Per non perdersi nel mondo, Alessandro Sambini si è basato su uno straordinario concetto che collega tra loro situazioni molto diverse: quello di cumulo. Per fare questo è partito da un detto popolare veneto, ben radicato, ed esattamente, nel territorio, anzi nella terra stessa oltre che nella lingua: «‘Na mota e ‘na busa»: a ogni buca che facciamo corrisponde sempre una ‘motta’, cioè un cumulo. L’homo faber, per suo destino, manipola le materie di cui dispone, sposta, scava, costruisce, crea forme, strutture, oggetti, architetture, infrastrutture, plasma il mondo, gli conferisce valori estetici, ma ogni volta che scava e crea, costruisce contemporaneamente un cumulo composto di materiali, scarti, cose spezzate, al momento eliminate. Crea montagne di cose. Parallelamente, crea e distrugge idee, ipotesi di lavoro, desideri, aspirazioni, utopie. Accumula scarti per poi ricominciare. Lo scarto si collega così inevitabilmente a quel qualcosa di nuovo che andiamo a costruire.
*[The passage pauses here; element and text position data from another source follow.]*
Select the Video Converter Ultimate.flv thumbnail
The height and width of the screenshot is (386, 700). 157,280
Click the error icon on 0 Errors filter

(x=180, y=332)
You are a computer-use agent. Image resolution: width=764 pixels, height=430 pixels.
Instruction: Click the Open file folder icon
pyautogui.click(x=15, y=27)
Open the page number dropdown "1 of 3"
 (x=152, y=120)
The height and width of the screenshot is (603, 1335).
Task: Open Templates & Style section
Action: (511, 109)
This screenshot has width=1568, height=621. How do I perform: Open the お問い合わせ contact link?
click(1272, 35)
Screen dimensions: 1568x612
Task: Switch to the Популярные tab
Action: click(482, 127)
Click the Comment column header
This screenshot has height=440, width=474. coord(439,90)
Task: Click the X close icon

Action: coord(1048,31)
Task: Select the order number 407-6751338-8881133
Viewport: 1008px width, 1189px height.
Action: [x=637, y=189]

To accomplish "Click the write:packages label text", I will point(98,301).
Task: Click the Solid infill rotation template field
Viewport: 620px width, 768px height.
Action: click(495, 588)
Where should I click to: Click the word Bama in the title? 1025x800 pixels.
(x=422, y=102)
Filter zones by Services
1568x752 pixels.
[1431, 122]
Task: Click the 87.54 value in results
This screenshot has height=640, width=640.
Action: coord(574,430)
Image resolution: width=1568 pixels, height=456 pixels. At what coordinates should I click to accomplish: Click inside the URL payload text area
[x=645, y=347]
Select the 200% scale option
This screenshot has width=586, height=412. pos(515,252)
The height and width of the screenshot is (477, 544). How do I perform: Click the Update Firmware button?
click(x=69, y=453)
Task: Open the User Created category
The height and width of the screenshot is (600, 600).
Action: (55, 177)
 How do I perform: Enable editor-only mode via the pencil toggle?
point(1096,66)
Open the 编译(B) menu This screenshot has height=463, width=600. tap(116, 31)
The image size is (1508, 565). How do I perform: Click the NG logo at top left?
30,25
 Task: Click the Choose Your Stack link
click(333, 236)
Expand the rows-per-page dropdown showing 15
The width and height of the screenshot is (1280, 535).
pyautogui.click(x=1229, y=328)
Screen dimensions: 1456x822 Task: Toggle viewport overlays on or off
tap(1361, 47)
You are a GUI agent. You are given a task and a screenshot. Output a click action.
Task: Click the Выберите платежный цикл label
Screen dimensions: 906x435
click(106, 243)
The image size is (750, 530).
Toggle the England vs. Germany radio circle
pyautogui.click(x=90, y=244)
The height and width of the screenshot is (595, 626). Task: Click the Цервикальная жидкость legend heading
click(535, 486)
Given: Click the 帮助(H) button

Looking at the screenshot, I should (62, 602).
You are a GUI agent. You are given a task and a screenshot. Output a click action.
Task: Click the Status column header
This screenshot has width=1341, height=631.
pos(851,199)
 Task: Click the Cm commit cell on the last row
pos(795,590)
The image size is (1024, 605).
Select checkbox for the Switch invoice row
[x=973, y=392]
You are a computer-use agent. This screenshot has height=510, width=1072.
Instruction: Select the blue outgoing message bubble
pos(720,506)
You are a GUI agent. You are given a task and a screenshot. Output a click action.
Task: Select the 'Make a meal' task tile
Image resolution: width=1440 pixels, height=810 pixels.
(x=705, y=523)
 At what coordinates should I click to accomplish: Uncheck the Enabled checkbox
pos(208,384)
Individuando cumuli di varia natura che rappresentano segni importanti nel paesaggio (siano essi composti di immondizia, macerie, detriti, terra, sabbia, scarti industriali, verdure, sale, letame, avanzi di ogni genere) Sambini costruisce una litania laica che parla dell’esistenza umana sulla terra. Ci parla di come le funzioni corporali dell’uomo si rispecchino nell’ambiente, di come l’architettura stessa sia legata al corpo umano, ne sia la sua trasposizione sociale nello spazio. Sambini nell’affrontare in modo così forte l’idea dell’homo faber che costruisce e contemporaneamente distrugge, recupera anche alcuni pensieri del Walter Benjamin di Tempo, storia e linguaggi a proposito del legame tra creatività e distruttività umana:
«Il carattere distruttivo non vede niente di durevole. Ma proprio per questo vede dappertutto delle vie. Ma poiché vede dappertutto una via, deve anche dappertutto sgombrare la strada».
Alternando fotografie a video, introducendo la parola di Benjamin, aggiungendo al suo lavoro anche delle audio-guide che fanno ascoltare all’osservatore ciò che accadeva durante la ripresa delle fotografie, Alessandro Sambini lavora anche sulla problematicità, ma anche la stringente necessità, l’urgenza del narrare, oggi.